How does mnoGoSearch store word information
=========================================


General storage information
---------------------------
mnoGoSearch stores only unique words found in document.
If the word appeares several times in the same document all it's
weights in different parts of the document are binary ORed. It
means that count of word appearence in the document does not
affect it's weight.

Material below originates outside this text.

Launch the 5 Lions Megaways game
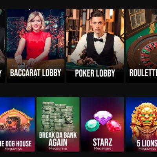Viewport: 157px width, 157px height. pyautogui.click(x=141, y=124)
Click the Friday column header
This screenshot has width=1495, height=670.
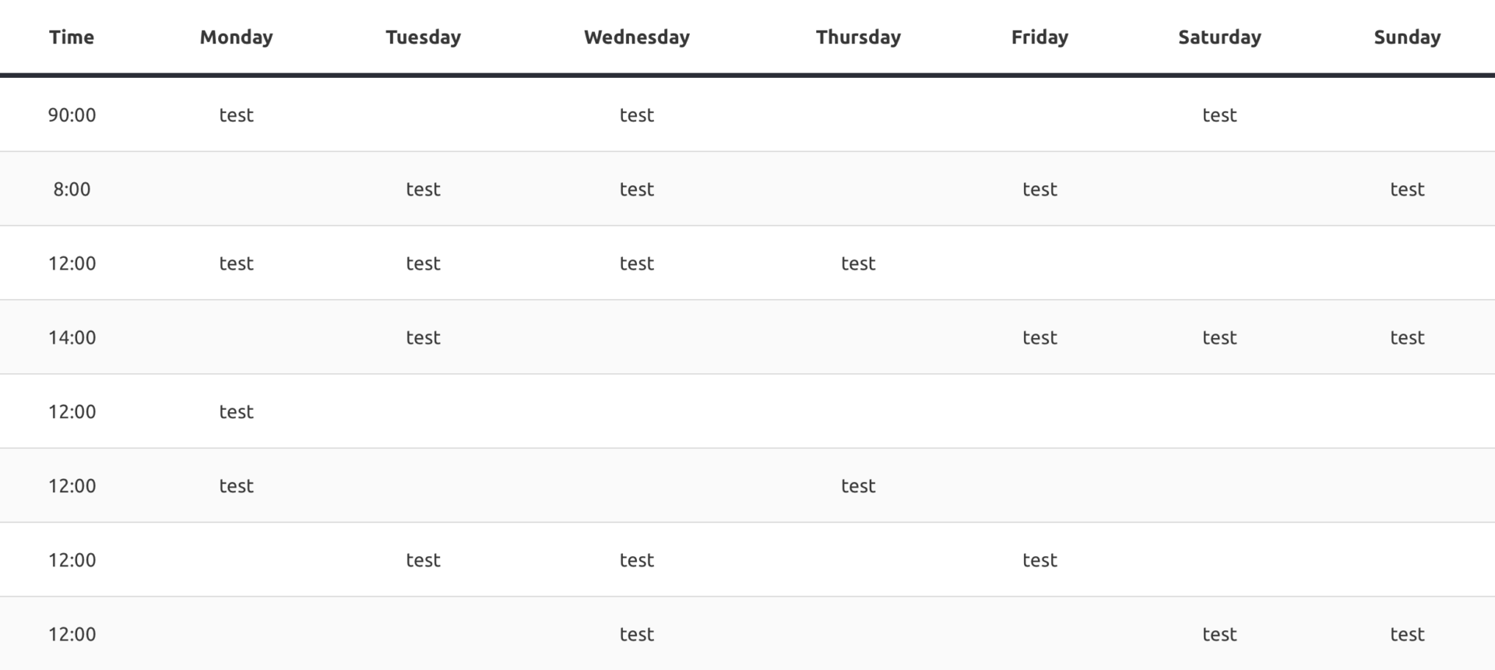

But the fact whether the word appeares in
more important parts of the document (title,description etc) is
taken in account however.


Different modes of words storage 
--------------------------------
There are different modes of word storage which are currently supported
by mnoGoSearch: "single","multi","crc","crc-multi". Default mode is "single".
Mode is to be selected by "DBMode" command in both indexer.conf 
and search.htm files.

Examples:
DBMode single
DBMode multi
DBMode crc
DBMode crc-multi

mnoGoSearch compiled with built-in database supports only "single","crc" 
and "crc-multi" modes. "multi" mode is not implemented in built-in database.


"single" mode
-------------
When "single" is specified, all words are stored in one table (or in text file
in built-in database) with structure (url_id,word,weight), where url_id is 
the ID of the document which is refferenced by rec_id field in "url" table.
Word has "variable char(32)" SQL type.


"multi" mode
------------
If "multi" is selected, words will be located in different 13 tables 
depending of their lengths. Structures of these tables are the same
with "single" mode, but fixed length char type is used, which is
usually faster in most databases. This fact makes "multi" mode usually 
faster comparing with "single" mode. This mode is not implemented for
built-in database.


"crc" mode
----------
If "crc" mode is selected, mnoGoSearch will store 32 bit integer
word IDs calculated by CRC32 algorythm instead of words. This
mode requres less disc space and is faster than "single"
and "multi" modes. mnoGoSearch uses the fact that CRC32 calculates
quite unique check sums for different words. According to our tests
there are only 250 pairs of words have the same CRC in the list of about
1.600.000 unique words. Most of these pairs (>90%) have at least one
misspelled word. Words information is stored in the structure
(url_id,word_id,weight), where word_id is 32 bit integer ID calculated
by CRC32 algorythm. This mode is recommended for big search engines.


"crc-multi"
-----------
When "crc-multi" mode is selected, mnoGoSearch stores CRC32 word IDs in
several tables (or binary files in built-in database) with the same to 
"crc" structures depending on word lengths like in "multi" mode. This
mode usually is the most fast and recommended for big search engines.


"cache"
-------
There is a new "cache" storage mode. It is the most fast and allows
to index and quickly search through several millions documents.
Take a look into "cachemode.txt" for explanation.


SQL structure notes
-------------------
Please note that we develop mnoGoSearch with MySQL as backend and often have 
no possibility to test each version with all of other supported databases. 
So, if there is no table definition in create/you_database  directory, 
you may found MySQL definition for the same table and just adopt it for your 
backend. MySQL table definitions are always up-to-date.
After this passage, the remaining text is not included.